To the contrary, Kheiriddin and Daifallah favour gay marriage and legalized abortion on demand. They write: “Let’s be clear: An overtly socially conservative platform calling for implementing so-con ideas through legislative means – i.e. through laws restricting abortion, outlawing gay marriage, etc. – will not resonate with the majority of Canadian voters. Unlike the United States, we are not a socially conservative, God-fearing nation.”

More’s the pity. We Canadians are also less apt than the people of the United States to esteem the rights of private property, to lobby for lower taxes and to demand frugality in government spending. Should we, therefore, throw our hands up in despair and forever resign ourselves to big-spending, high-taxing, property-despoiling Liberal governments?

Of course not. Kheiriddin and Daifallah admonish conservative Canadians to dig deeper into their pockets to support the Canadian equivalent of think tanks like The Heritage Foundation, the American Enterprise Institute and the Cato Institute that have been so successful over the past 25 years in educating the people of the United States about the follies of tradition-bashing liberalism.

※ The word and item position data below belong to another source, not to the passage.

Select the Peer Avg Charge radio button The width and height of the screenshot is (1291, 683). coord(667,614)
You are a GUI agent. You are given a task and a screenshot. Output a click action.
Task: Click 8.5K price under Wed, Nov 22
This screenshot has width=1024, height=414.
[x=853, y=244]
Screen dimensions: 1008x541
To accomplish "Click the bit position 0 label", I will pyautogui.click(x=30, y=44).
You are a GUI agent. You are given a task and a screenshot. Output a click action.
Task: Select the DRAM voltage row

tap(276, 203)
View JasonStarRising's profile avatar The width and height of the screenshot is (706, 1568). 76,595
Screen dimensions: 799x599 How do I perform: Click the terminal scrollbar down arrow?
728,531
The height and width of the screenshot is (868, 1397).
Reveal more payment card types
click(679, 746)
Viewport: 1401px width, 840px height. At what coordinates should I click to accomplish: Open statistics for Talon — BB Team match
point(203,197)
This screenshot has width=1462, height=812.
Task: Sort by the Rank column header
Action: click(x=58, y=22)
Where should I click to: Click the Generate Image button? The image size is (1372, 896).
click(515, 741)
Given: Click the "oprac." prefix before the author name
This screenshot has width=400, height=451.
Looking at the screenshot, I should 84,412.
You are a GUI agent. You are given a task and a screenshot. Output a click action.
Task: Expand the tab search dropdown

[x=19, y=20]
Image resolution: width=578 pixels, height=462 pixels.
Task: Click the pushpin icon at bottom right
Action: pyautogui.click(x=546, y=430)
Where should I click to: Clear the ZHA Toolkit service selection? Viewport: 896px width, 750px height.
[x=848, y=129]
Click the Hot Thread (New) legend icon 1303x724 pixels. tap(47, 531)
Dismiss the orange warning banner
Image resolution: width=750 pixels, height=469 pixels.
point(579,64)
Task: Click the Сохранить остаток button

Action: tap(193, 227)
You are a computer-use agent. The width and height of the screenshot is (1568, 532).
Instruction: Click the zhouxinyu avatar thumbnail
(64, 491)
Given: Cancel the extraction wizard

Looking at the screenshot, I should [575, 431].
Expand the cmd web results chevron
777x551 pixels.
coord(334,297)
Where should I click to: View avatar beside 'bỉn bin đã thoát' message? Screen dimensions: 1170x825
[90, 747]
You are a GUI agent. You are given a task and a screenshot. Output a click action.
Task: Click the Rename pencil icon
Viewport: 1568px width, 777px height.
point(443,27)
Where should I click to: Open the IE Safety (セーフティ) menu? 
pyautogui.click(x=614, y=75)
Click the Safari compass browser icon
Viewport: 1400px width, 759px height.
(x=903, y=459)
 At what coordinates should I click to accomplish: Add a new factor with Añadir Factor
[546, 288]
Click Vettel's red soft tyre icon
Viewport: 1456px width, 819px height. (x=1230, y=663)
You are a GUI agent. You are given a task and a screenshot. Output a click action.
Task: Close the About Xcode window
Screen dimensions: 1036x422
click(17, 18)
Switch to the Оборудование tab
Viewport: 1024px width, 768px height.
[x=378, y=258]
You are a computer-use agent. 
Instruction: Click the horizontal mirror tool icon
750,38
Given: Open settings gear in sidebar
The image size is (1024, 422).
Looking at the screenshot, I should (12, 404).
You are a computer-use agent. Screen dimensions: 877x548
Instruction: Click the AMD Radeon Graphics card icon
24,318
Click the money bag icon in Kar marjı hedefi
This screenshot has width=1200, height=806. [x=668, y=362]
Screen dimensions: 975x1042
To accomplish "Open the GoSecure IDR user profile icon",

Consider The Heritage Foundation, in particular. It describes itself on its website as “a research and educational institute -- a think tank -- whose mission is to formulate and promote conservative public policies based on the principles of free enterprise, limited government, individual freedom, traditional American values, and a strong national defense.” In conformity with these principles, The Heritage Foundation opposes gay marriage, favours laws restricting abortion and promotes abstinence-based, sex education in the public schools.

There is in Canada no exact equivalent to the multipurpose Heritage Foundation. Instead, we have a variety of smaller, specialized think tanks; some like the Fraser Institute and the Atlantic Institute for Market Studies that specialize in economic issues and others like the Campaign Life Coalition and REAL Women of Canada that play a vital role in promoting policies based on the fundamental principles of traditional Judeo-Christian morality.

Kheiriddin and Daifallah suppose that the Conservative Party can win power with a libertarian platform that combines economic conservatism with innovative liberal values. That’s a delusion. To rescue the right in Canada, libertarians and social conservatives must cooperate in supporting key policies that can win popular support.

To this end, Harper has promised that a Conservative government would allow a free vote in Parliament on contentious moral issues such as banning at least late-term, partial-birth abortions and reaffirming the traditional definition of marriage as the voluntary union for life of one man and one woman. If Harper were to abandon this commitment by endorsing abortion on demand and gay marriage as urged by Kheiriddin and Daifallah, he would destroy the Conservative Party.

President Ronald Reagan put together an enduring coalition of libertarians and conservatives in the United States. Harper and his conservative advisors must do the same in Canada. Otherwise, they can have no hope of breaking the seemingly perpetual rule of the morally corrupt Liberals.